Chicago Fraternal Order of Police President Kevin Graham condemned the exonerations, accusing Foxx and her staff of pandering to a “powerful anti-police movement in the city.” Tepfer notes that in these and other cases, there has been blowback from the FOP “But the reality is they can’t say anything about Watts, and they don’t because this is just police corruption. I didn’t have to rely on the words of citizens,” Tepfer said, but rather he relied on “whistleblowers, police officers, sworn statements from law enforcement, and FBI documents to see what was happening over a decade. … This should be widely accepted as the right thing to do. The individuals she surrounds herself with should be praised for setting up and doing something, and acknowledging that this is just the beginning.”
While the victims in this historic wave of exonerations feel vindicated, as Tepfer suggests, one takeaway from these mass exonerations is that for all the talk about crime in Chicago, police cannot solve crime if they mistreat the community. “Here we have law-abiding citizens who were trying to report what was happening. Not only were they ignored, but they were retaliated against for attempting to expose it,” he said. “When you think about what happened to people for over a decade, how do you blame people for not trusting police?” he added.

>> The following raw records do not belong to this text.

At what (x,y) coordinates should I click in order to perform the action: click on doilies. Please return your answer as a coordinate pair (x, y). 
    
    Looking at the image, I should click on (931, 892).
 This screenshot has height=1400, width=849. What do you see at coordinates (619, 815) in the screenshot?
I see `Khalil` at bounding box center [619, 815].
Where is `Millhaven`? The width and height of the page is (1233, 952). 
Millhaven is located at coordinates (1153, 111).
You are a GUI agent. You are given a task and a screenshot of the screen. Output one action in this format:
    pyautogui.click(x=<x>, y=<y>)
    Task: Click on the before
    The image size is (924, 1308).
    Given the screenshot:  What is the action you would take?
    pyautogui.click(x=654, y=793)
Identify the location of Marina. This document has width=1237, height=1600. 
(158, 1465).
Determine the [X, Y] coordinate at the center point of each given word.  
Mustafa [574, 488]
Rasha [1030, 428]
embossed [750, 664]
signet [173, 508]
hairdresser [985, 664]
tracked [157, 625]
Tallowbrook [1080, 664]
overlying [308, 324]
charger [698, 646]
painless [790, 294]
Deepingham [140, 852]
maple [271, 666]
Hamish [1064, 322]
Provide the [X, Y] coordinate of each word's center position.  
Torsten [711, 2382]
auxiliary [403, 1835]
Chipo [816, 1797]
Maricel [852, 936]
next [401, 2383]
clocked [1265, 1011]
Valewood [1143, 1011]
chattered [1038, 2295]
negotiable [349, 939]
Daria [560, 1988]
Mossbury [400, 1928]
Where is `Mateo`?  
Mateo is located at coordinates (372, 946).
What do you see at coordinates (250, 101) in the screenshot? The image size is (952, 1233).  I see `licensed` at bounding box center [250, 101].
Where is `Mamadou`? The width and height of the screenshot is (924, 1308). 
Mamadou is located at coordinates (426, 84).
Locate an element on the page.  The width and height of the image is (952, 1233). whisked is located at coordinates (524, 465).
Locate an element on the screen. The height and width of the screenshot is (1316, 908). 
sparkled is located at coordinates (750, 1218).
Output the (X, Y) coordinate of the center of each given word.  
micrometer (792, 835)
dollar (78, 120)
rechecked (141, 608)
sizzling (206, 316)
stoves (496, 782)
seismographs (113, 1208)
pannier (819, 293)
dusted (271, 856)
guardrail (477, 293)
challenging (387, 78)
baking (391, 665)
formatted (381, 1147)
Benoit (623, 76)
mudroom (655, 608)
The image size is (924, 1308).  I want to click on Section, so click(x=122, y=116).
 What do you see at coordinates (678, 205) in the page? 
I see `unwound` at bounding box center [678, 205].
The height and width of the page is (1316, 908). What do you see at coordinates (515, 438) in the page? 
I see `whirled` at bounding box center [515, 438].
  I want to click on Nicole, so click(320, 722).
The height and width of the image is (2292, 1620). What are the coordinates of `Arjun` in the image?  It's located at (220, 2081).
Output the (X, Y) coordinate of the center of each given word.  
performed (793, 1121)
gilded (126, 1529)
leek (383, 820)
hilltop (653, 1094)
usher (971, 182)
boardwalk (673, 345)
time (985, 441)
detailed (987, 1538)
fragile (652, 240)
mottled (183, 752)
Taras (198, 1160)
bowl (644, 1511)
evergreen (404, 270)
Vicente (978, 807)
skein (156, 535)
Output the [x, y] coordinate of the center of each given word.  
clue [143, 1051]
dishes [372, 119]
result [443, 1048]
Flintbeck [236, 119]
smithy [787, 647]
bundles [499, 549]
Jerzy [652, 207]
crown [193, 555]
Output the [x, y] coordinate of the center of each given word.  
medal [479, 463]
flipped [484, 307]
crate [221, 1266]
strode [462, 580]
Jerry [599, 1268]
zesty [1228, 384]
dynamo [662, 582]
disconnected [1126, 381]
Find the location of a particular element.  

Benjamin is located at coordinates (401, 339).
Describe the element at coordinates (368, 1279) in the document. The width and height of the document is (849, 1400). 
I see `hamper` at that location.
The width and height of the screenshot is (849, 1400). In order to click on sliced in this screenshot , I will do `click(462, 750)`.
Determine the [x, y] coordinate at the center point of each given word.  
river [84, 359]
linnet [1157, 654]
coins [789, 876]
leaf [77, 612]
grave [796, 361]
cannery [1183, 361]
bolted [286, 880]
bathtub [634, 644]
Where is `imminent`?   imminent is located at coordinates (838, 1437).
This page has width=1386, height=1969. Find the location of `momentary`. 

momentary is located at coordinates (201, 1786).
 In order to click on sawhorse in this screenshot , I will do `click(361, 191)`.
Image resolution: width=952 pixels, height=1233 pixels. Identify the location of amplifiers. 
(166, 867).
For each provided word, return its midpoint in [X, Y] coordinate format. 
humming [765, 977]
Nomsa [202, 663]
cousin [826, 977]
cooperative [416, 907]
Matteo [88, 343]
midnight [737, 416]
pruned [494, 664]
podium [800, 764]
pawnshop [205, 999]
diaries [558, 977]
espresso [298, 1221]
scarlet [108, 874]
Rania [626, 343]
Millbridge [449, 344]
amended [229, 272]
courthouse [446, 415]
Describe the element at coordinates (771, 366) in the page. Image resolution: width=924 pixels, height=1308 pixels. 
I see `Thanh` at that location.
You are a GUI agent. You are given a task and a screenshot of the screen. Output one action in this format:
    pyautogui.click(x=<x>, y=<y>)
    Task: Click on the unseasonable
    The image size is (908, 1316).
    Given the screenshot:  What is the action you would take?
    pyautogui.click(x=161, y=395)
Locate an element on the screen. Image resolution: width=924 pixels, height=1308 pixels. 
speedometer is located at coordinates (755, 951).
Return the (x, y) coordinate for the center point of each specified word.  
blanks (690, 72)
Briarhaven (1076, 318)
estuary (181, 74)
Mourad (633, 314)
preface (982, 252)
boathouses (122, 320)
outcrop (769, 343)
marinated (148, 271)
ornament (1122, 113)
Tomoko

“Many of my clients attempted to come forward, and they were retaliated against by the police with false charges, beatings or both,” Tepfer offered. What the Exoneration Project’s clients want most of all is accountability for these corrupt officers. This most recent development coming out of Chicago may very well be a tipping point and a down payment for decades’ worth of injustices that must be made right.
“We are uncovering the scope of this scandal. There are roughly 500 convictions we have to examine based on these officers’ conduct,” Tepfer said. “This is really the beginning.”